● WHAT THE TASK REQUIRES: Which lines below fall between the one containing "Click 删除行 to delete a row" and the one containing "Task: Click the privacy"? Repeat them exactly, counting both of those lines, and add nothing else.

● RECORDS SHOWN:

########################################

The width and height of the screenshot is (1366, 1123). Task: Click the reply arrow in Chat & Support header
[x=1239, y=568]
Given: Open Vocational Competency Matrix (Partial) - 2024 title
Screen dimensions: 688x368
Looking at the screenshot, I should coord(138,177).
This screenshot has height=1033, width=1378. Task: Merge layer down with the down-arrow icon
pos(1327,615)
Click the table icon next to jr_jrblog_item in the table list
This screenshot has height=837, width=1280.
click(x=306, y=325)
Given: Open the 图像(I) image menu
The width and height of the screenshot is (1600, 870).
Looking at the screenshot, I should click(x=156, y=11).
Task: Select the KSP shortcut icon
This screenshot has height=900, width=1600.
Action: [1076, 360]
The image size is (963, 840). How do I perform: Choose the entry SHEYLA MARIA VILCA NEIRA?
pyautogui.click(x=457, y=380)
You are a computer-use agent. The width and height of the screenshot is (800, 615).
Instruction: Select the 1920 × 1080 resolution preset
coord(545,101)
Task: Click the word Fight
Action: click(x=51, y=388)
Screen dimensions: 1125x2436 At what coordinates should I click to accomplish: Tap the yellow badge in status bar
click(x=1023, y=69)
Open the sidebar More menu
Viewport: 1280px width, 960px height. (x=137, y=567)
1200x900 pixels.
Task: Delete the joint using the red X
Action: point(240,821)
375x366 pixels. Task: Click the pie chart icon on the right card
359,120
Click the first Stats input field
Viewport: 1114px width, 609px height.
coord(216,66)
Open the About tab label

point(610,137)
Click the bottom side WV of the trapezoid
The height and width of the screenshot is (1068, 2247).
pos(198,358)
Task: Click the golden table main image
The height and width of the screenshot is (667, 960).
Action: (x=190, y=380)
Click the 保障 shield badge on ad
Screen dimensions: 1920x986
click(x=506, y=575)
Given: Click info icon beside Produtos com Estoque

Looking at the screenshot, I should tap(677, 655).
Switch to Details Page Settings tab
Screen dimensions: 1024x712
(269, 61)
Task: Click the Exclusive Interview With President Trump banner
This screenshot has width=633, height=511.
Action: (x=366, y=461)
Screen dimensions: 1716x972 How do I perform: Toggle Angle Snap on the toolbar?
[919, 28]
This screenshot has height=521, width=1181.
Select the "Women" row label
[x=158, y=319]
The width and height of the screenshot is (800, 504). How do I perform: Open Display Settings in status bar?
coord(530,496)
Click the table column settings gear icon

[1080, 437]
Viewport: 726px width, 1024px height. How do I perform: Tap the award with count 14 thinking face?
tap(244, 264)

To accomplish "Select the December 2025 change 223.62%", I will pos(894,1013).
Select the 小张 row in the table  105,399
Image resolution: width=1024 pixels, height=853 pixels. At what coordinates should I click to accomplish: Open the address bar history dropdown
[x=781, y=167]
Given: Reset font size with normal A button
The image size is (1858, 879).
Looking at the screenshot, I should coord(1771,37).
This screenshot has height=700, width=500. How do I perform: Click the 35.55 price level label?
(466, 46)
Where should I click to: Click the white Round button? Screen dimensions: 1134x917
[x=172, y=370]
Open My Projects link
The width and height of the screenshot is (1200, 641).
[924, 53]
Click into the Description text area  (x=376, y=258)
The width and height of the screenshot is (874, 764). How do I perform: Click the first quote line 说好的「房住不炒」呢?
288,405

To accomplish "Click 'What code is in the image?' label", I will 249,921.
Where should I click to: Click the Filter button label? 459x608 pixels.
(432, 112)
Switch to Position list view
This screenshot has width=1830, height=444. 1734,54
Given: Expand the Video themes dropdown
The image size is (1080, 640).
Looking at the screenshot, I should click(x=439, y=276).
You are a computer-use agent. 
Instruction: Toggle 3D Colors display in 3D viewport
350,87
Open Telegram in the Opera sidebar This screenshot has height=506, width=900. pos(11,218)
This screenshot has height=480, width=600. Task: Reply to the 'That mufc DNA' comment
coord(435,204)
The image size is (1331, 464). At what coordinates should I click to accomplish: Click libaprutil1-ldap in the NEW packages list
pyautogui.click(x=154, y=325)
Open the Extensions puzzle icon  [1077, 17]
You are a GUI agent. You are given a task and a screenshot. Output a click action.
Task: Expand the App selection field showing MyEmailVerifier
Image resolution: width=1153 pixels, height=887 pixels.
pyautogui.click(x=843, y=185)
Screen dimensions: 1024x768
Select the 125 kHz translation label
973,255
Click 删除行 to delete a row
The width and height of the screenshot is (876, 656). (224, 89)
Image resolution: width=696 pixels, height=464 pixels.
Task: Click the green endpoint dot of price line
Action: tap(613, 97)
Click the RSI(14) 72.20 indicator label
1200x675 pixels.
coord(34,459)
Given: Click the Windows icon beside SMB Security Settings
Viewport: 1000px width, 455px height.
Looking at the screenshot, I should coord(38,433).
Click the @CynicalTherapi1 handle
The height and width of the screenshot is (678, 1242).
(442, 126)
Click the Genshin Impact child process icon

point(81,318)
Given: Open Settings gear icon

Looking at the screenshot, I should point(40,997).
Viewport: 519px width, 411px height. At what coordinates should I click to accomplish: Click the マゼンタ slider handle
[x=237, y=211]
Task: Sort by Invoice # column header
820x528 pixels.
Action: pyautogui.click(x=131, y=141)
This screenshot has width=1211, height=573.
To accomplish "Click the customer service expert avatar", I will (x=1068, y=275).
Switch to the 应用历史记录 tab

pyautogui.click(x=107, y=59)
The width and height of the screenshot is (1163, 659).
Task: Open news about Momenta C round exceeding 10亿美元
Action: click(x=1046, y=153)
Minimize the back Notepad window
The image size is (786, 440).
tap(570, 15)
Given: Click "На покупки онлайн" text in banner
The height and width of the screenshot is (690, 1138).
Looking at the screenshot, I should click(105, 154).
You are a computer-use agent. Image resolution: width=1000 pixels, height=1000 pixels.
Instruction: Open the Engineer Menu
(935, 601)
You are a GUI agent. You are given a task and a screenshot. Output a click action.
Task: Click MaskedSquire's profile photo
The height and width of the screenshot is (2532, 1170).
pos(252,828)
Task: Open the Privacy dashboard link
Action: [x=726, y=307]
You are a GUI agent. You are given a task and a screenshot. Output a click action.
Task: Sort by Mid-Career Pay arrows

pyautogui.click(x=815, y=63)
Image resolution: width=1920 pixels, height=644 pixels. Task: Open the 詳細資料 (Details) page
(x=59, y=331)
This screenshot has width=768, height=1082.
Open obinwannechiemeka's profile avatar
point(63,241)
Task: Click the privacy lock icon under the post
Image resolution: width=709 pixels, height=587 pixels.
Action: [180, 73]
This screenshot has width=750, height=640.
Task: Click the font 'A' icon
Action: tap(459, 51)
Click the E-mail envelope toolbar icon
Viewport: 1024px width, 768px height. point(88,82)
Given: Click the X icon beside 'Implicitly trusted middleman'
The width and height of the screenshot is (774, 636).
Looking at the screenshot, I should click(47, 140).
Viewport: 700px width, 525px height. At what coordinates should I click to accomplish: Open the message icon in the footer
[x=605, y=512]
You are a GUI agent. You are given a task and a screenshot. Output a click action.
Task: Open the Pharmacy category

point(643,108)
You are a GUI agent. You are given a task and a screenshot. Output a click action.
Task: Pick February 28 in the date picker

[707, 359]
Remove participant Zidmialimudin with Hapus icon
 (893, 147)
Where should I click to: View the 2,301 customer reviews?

########################################

● RESULT FOR THIS TASK:
Click 删除行 to delete a row
The width and height of the screenshot is (876, 656). (224, 89)
Image resolution: width=696 pixels, height=464 pixels.
Task: Click the green endpoint dot of price line
Action: tap(613, 97)
Click the RSI(14) 72.20 indicator label
1200x675 pixels.
coord(34,459)
Given: Click the Windows icon beside SMB Security Settings
Viewport: 1000px width, 455px height.
Looking at the screenshot, I should coord(38,433).
Click the @CynicalTherapi1 handle
The height and width of the screenshot is (678, 1242).
(442, 126)
Click the Genshin Impact child process icon

point(81,318)
Given: Open Settings gear icon

Looking at the screenshot, I should point(40,997).
Viewport: 519px width, 411px height. At what coordinates should I click to accomplish: Click the マゼンタ slider handle
[x=237, y=211]
Task: Sort by Invoice # column header
820x528 pixels.
Action: pyautogui.click(x=131, y=141)
This screenshot has width=1211, height=573.
To accomplish "Click the customer service expert avatar", I will (x=1068, y=275).
Switch to the 应用历史记录 tab

pyautogui.click(x=107, y=59)
The width and height of the screenshot is (1163, 659).
Task: Open news about Momenta C round exceeding 10亿美元
Action: click(x=1046, y=153)
Minimize the back Notepad window
The image size is (786, 440).
tap(570, 15)
Given: Click "На покупки онлайн" text in banner
The height and width of the screenshot is (690, 1138).
Looking at the screenshot, I should click(105, 154).
You are a computer-use agent. Image resolution: width=1000 pixels, height=1000 pixels.
Instruction: Open the Engineer Menu
(935, 601)
You are a GUI agent. You are given a task and a screenshot. Output a click action.
Task: Click MaskedSquire's profile photo
The height and width of the screenshot is (2532, 1170).
pos(252,828)
Task: Open the Privacy dashboard link
Action: [x=726, y=307]
You are a GUI agent. You are given a task and a screenshot. Output a click action.
Task: Sort by Mid-Career Pay arrows

pyautogui.click(x=815, y=63)
Image resolution: width=1920 pixels, height=644 pixels. Task: Open the 詳細資料 (Details) page
(x=59, y=331)
This screenshot has width=768, height=1082.
Open obinwannechiemeka's profile avatar
point(63,241)
Task: Click the privacy lock icon under the post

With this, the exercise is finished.